··· Supplied material ···
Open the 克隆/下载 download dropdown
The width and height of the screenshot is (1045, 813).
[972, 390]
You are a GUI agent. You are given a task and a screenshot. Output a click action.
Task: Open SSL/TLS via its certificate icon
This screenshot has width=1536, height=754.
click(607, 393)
···
··· Supplied material ···
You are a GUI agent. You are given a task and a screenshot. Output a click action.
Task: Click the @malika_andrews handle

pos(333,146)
···
Objective
Repeat the entries word for word, from the line with "Open the 克隆/下载 download dropdown" to the line with "click(607, 393)", with both of those lines included.

Task answer
Open the 克隆/下载 download dropdown
The width and height of the screenshot is (1045, 813).
[972, 390]
You are a GUI agent. You are given a task and a screenshot. Output a click action.
Task: Open SSL/TLS via its certificate icon
This screenshot has width=1536, height=754.
click(607, 393)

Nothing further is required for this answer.